→ **Document excerpt**
This week’s episode of Fargo, titled “Fear and Trembling,” reinforces the second season’s focus on family. The Gerhardts, the Blomquists, and the Solversons have been knotted together by circumstance, and, despite internecine struggles, are forming battle lines for the coming war. The Gerhardts are the largest and most complex of these organizations, with three generations vying for control over the crime family’s legacy: Dodd and Floyd butt heads at nearly every opportunity, but when the going gets tough, they draw together for comfort and support; Dodd has spurned his own daughter in favor of his nephew Charlie, who has his heart set on walking his uncle’s thuggish path despite his father’s objections and his own physical handicap (it’s no coincidence that Bear, Charlie’s father, sports a cast on his left hand, mirroring his son's crippled right); and Simone, Dodd’s wayward daughter, takes her rebellion up a notch by betraying her ailing grandfather to Mike Milligan. This web of relationships drives the plot while painting a compelling portrait of a family comprised of strong-willed individuals struggling to coexist with their kin in a world where they need one another to survive.

[Stored items]
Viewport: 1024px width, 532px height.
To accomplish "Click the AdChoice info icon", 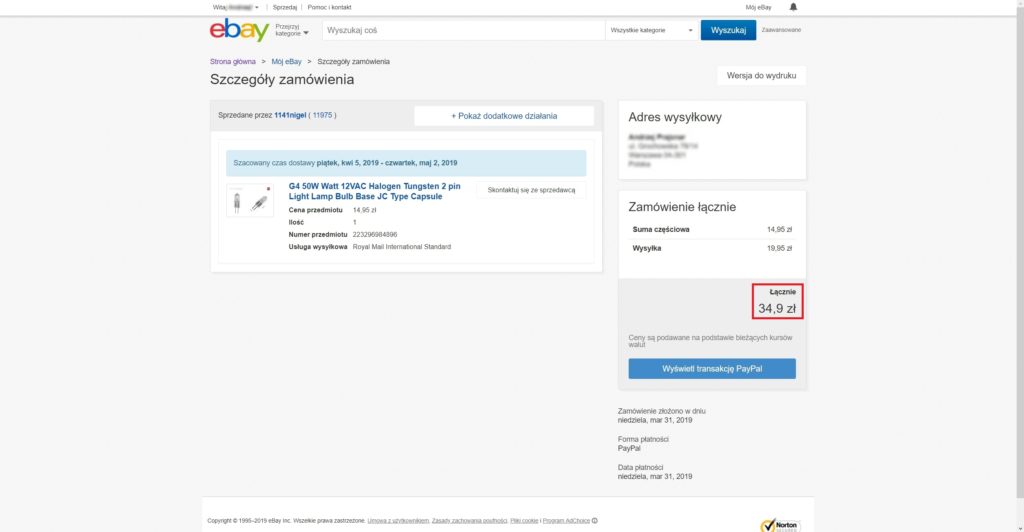I will point(595,520).
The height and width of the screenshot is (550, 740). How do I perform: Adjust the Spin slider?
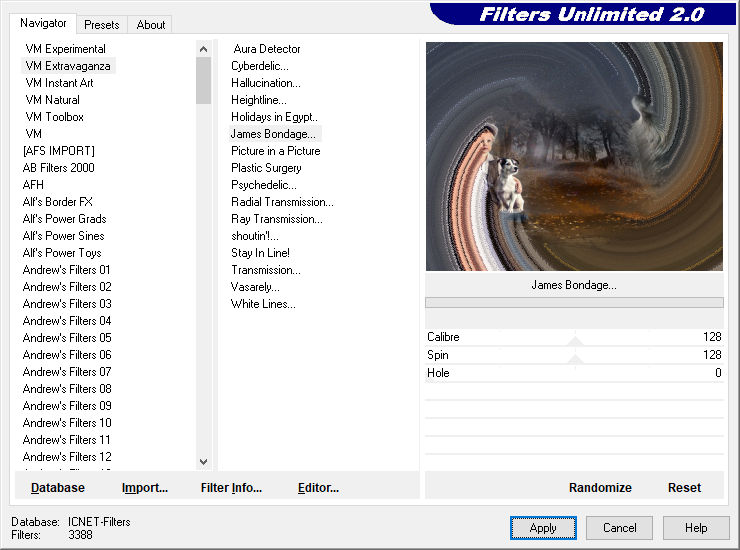tap(574, 355)
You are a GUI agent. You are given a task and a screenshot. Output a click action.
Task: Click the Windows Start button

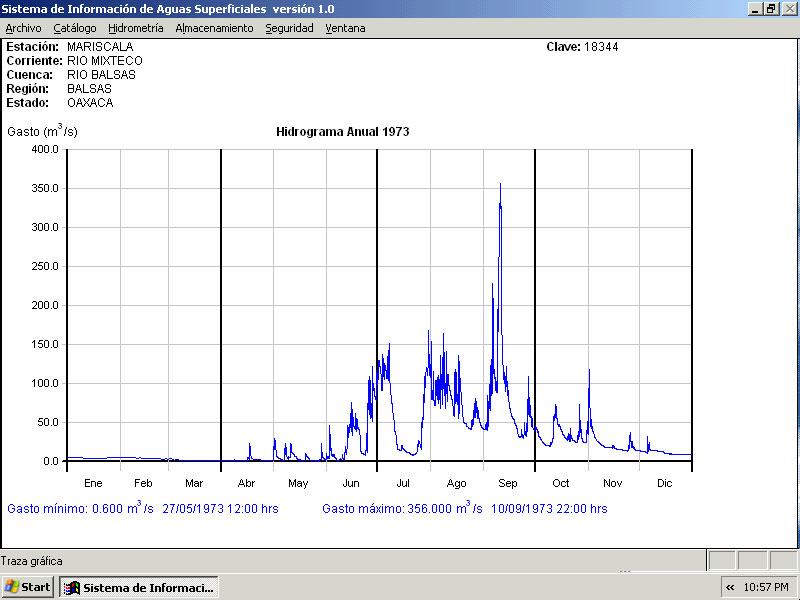coord(28,587)
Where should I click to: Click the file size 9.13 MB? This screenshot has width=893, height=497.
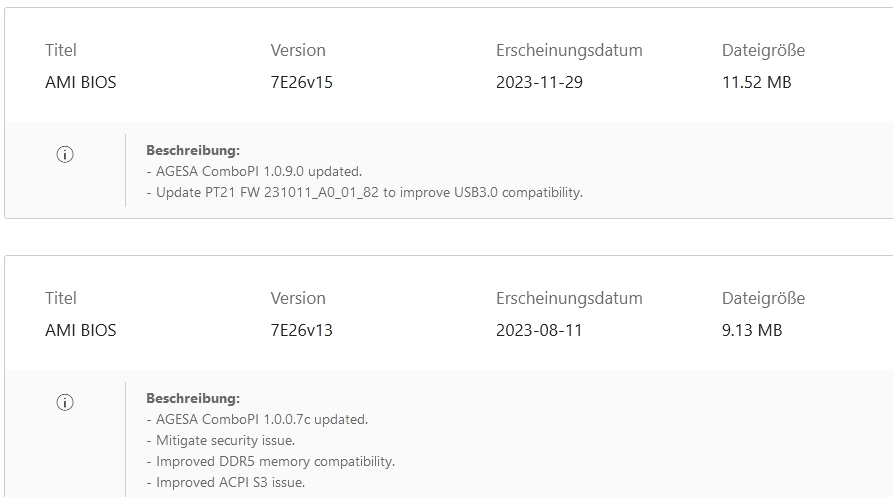[x=752, y=331]
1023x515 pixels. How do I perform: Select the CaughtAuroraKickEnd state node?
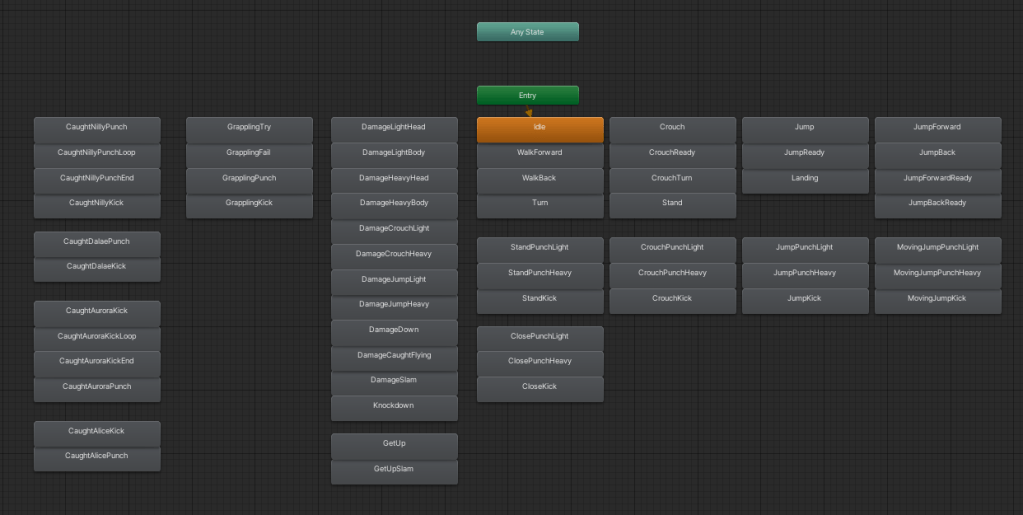[x=97, y=361]
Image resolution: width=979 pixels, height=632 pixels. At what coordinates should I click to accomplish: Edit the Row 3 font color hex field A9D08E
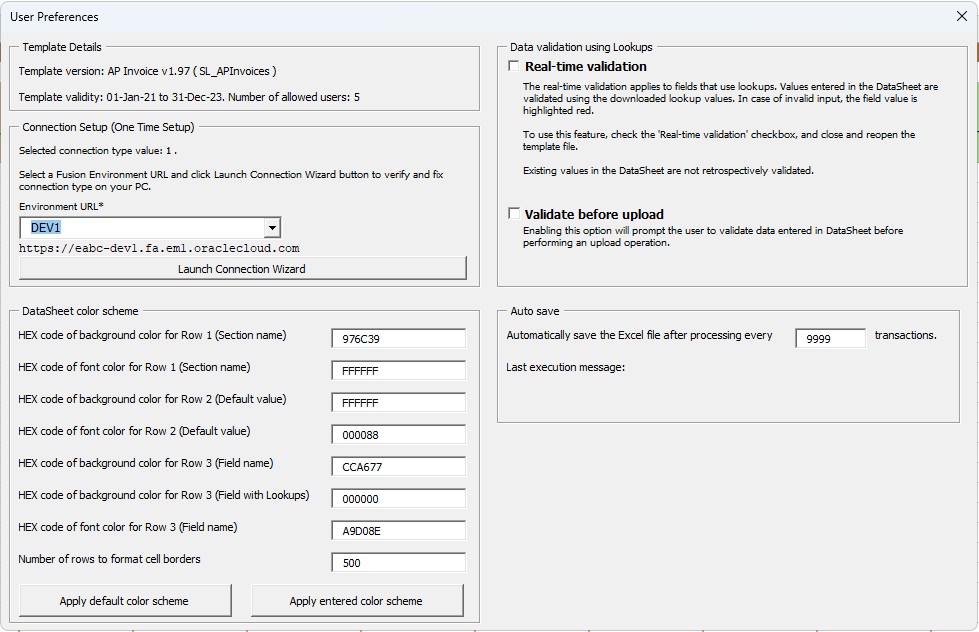pyautogui.click(x=398, y=530)
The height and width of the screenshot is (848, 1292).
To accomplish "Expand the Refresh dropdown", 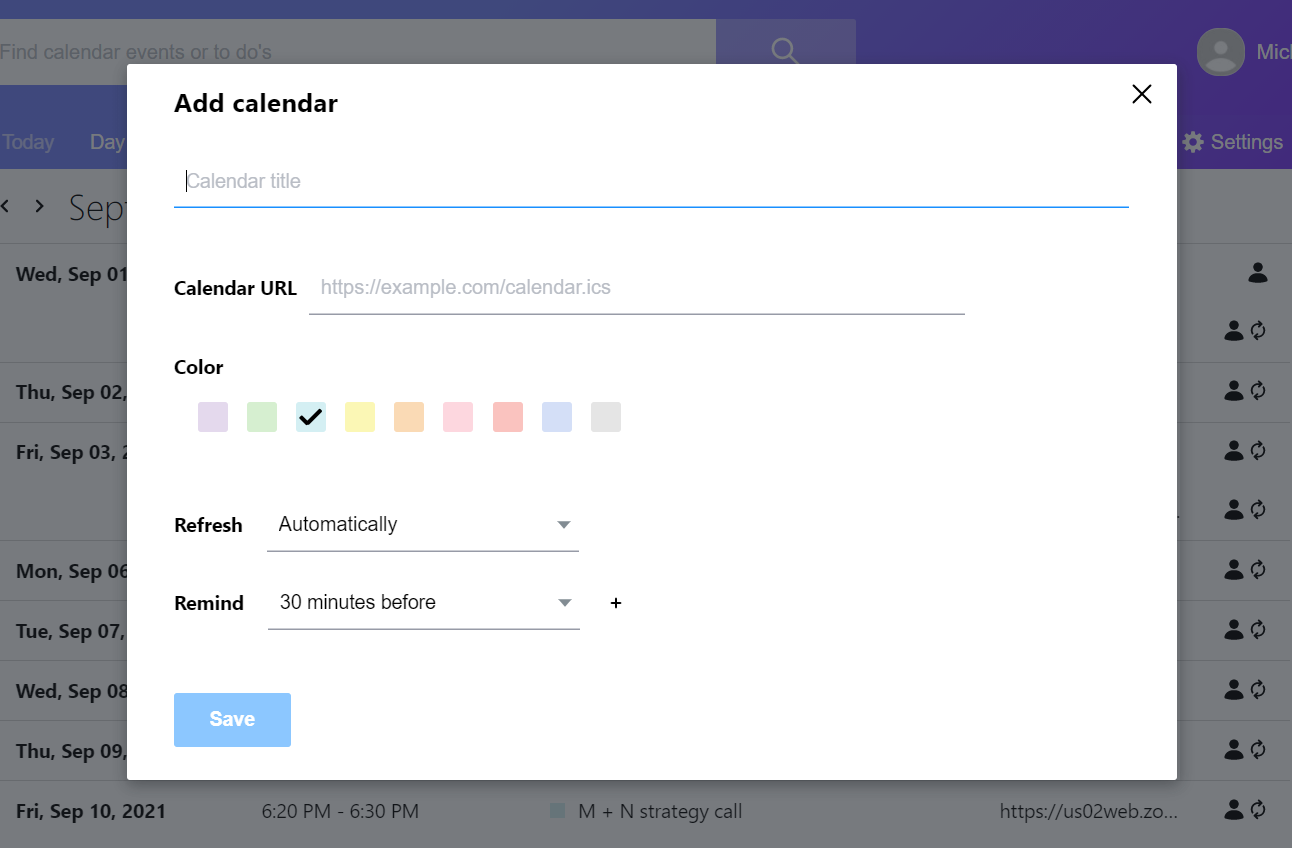I will 422,525.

→ **The task**
In the review of the Fargo episode, what does Bear wear on his left hand? Please answer in a few words.

→ **Solution below**
A cast.